Day 4: The Lord Calls Moses

Exodus 3:1-22, Exodus 4:1-31, Joshua 5:13-15, Matthew 22:23-33


I think at some point, we all wrestle with a real sense of unworthiness and unfitness for the most serious callings in our life. How can a man truly be fit to be a good husband, a good father, a leader? The vows we make at our weddings and baptisms are truly humbling. How can we possibly keep them?

I understand Moses, doubtful of his own abilities, wondering if God could really use him. It may have even seemed to Moses like humility, as he called into question God’s choice for Israel’s leader. What if they don’t believe me? Who shall I say you are? But do you remember that I am slow of speech and slow of tongue? Moses pressed his “humility” so far that “the anger of the Lord was kindled against Moses” (Exodus 4:14).
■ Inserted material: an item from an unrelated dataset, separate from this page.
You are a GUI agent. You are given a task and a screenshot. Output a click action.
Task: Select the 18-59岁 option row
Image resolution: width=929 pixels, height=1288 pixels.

While he was busy questioning God’s choices, he was simultaneously negligent regarding his own. In a strange and startling moment, God nearly killed Moses, but for Zipporah’s bloody intervention (vv. 24-26). How could Moses lead the people out, if his own house was not in order? If he had disregarded the covenant and its sign in his own family?

There he was, bashful about all the wrong things, brazen about all the wrong things. And yet God chose Moses. God is always using what is available. “What is that in your hand?” He asked Moses. (Of course, God Himself is the one who has made everything available.) “Who placed a mouth on humans…  Is it not I, the Lord?” (vv. 2,11)

Time and again, it is clear that it is God Himself who leads Israel, God who speaks, God who performs signs—God who does everything.

While Moses quietly tended his flocks in the wilderness, God attended to the sufferings of His people. God Himself would shepherd them, and lead them out of captivity into the land of promise. Even the death of the firstborn, a threat that hung over the whole world, He would eventually take upon Himself (Exodus 11; Colossians 1). He would know our sufferings, carry our sorrows, and receive our scars upon Himself. God Himself would come down to rescue us.

I think it is right to doubt our own sufficiency. Like Moses, we are naturally stammerers, often forgetful, sometimes plain stupid. But we ought never doubt God’s choices, because He is not lacking in anything. He has made Himself known—the great I AM, the God of Abraham, Isaac, and Jacob—and He Himself has promised, “I will be with you” (Exodus 3:12).

Thanks be to God, that He knows about our sufferings, and has come down to rescue us (vv. 7-8). Praise be to our Lord, our Deliverer, our Savior!